Old People with Problems Seeing Close Objects
Predicted to Hit 1.4 Billion by 2020
Age-related presbyopia – farsightedness – keeps 410
million from tasks requiring near vision
Dec.
8, 2008 - It is estimated that more than 1 billion individuals worldwide
in 2005 had presbyopia, or age-related difficulty in seeing objects
nearby, with an estimated 410 million with the condition unable to
perform tasks requiring near vision, according to a report in the
December issue of
Archives of Ophthalmology, one of the JAMA/Archives
journals.
Presbyopia occurs with age, as the eye's lens loses
its elasticity and ability to focus on close objects.
"Although known physiology and population
demographics suggest that presbyopia is common or nearly universal in
people older than 65 years, direct estimates of prevalence are rare,"
the authors write.
"The total number of people with presbyopia is
primarily of interest as a precursor to the figures of greatest public
health interest - the number of people with impaired vision due to
uncorrected or undercorrected presbyopia and the effect on their lives."
Brien A. Holden, Ph.D., D.Sc., of the University of
New South Wales, Sydney, Australia, and colleagues analyzed multiple
surveys to estimate the global prevalence of presbyopia, along with the
rate at which the condition is corrected and the vision impairment
caused when it is not. They then used the International Data Base of the
U.S. Census Bureau to extrapolate estimates for the future.
Using projections from these surveys, the
researchers estimate that 1.04 billion people globally had presbyopia in
2005, 517 million of whom had no eyeglasses or inadequate eyeglasses or
spectacles.
Most (386 million, or 94 percent) of the
individuals whose daily tasks were impaired by uncorrected presbyopia
lived in the developing world.
These estimates are based on the best available
information, the authors note.
"More epidemiological research in presbyopia is
needed to decrease the assumptions and generalizations required for a
better global estimate," they say. "As more data become available, an
increasingly accurate picture of the burden of presbyopia will emerge."

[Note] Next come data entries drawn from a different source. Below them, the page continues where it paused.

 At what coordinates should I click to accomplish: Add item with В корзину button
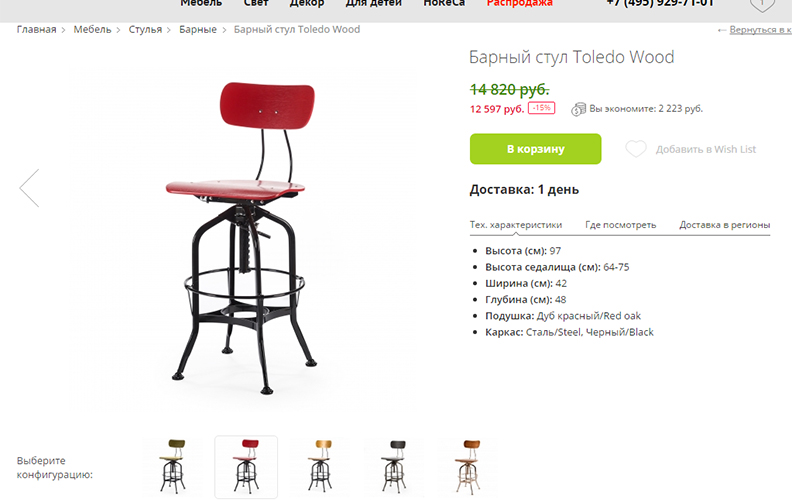(x=535, y=149)
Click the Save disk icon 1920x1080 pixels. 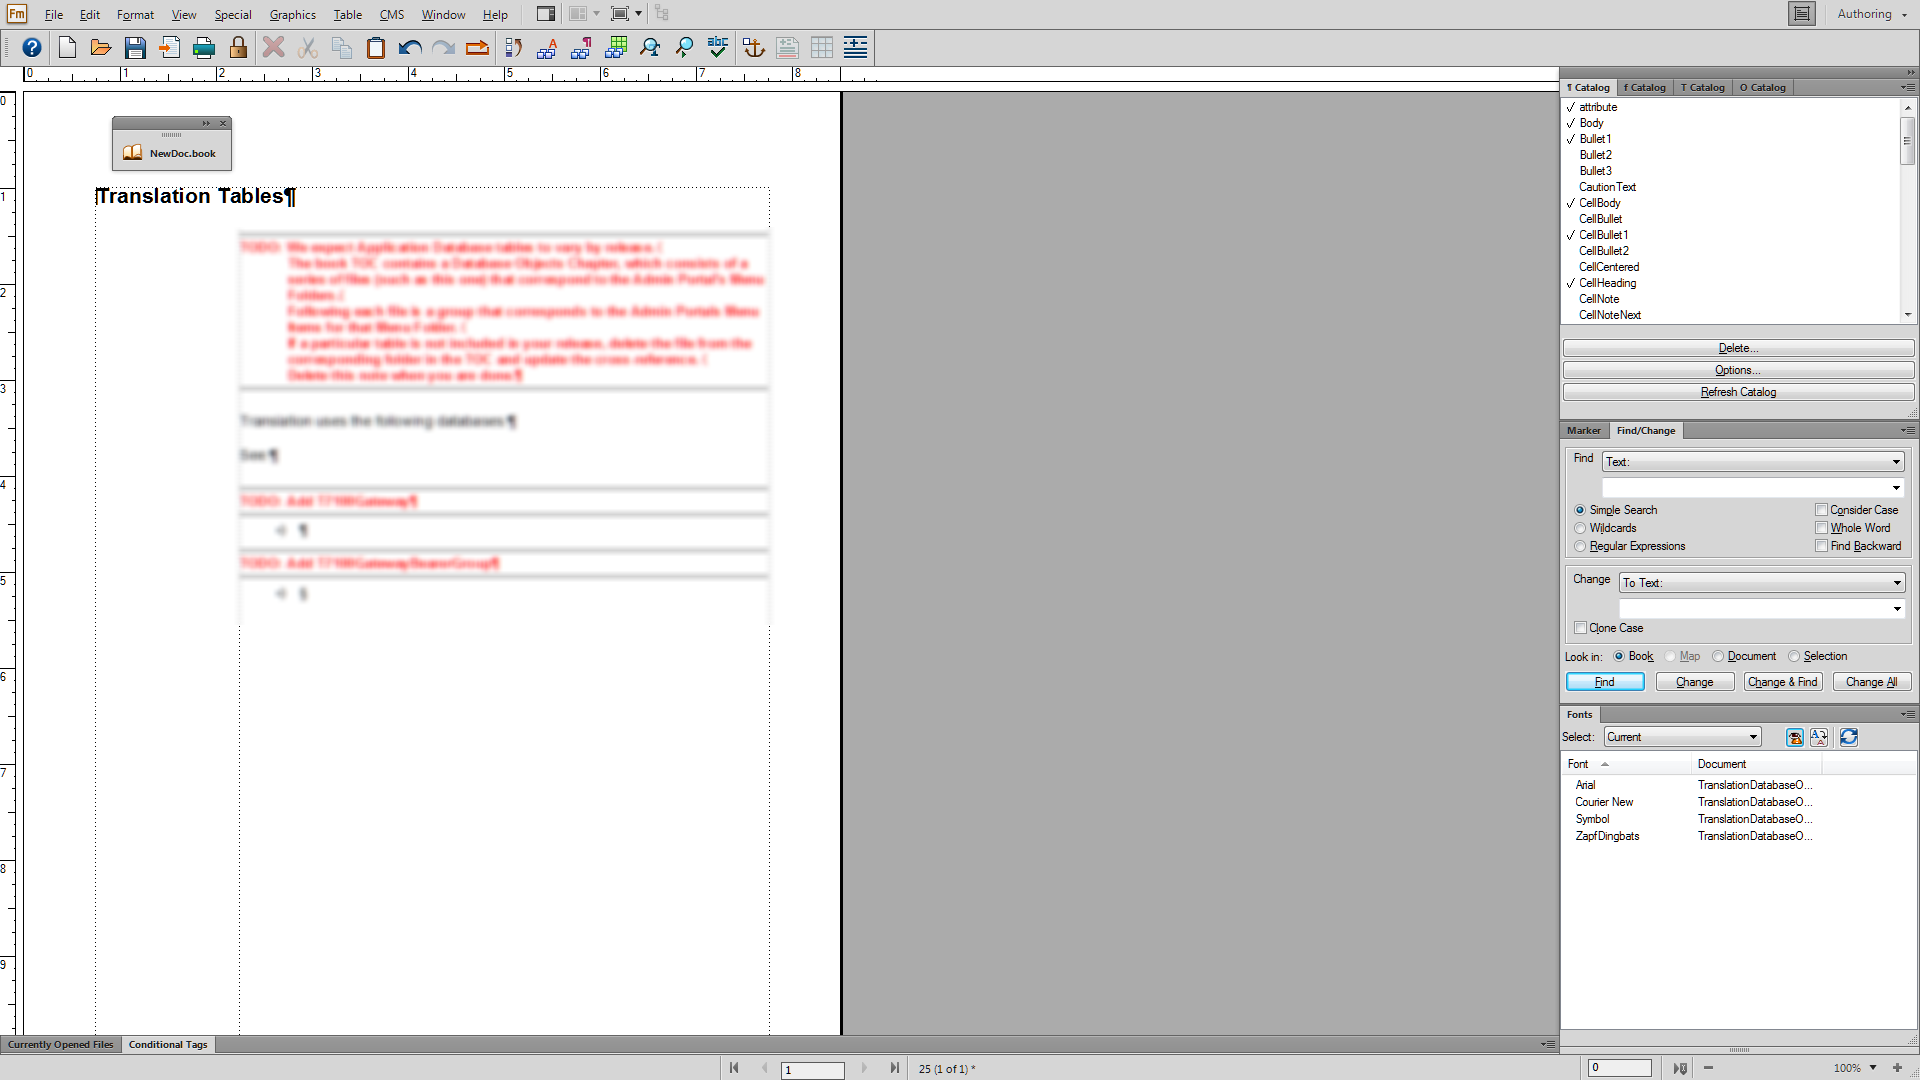click(x=135, y=47)
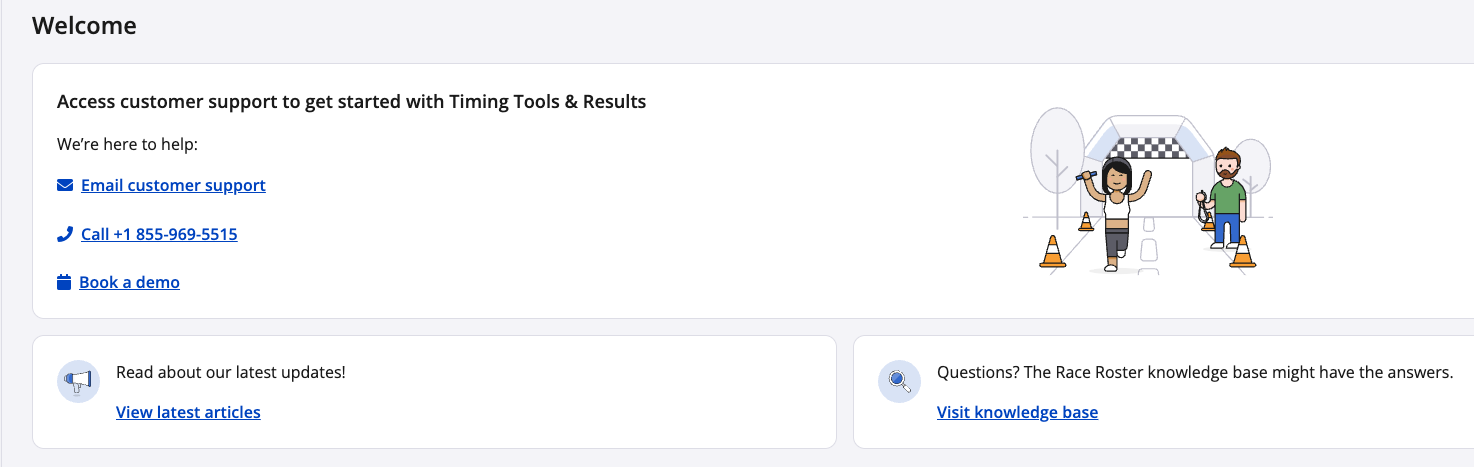Click the envelope icon beside email support
The width and height of the screenshot is (1474, 467).
pos(65,185)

The researchers predict that the worldwide
prevalence of presbyopia will increase to 1.4 billion by 2020 and 1.8
billion by 2050.
"Without intervention to make spectacles more
accessible, the global number of individuals who will have a disability
associated with uncorrected presbyopia is predicted to grow to 563
million people by 2020," the authors conclude.

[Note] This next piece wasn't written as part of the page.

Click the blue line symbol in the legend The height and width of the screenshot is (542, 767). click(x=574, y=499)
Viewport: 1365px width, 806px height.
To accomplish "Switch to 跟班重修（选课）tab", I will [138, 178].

"If the goal of Vision 2020 to eliminate
unnecessary blindness and impaired vision, in this case due to
uncorrected refractive error, is to be achieved, planning will have to
include the provision of human resources, affordable spectacles and
systems of delivery for these half-billion people in need."
Editor's Note: This work was supported by a
public health grant from the Institute for Eye Research.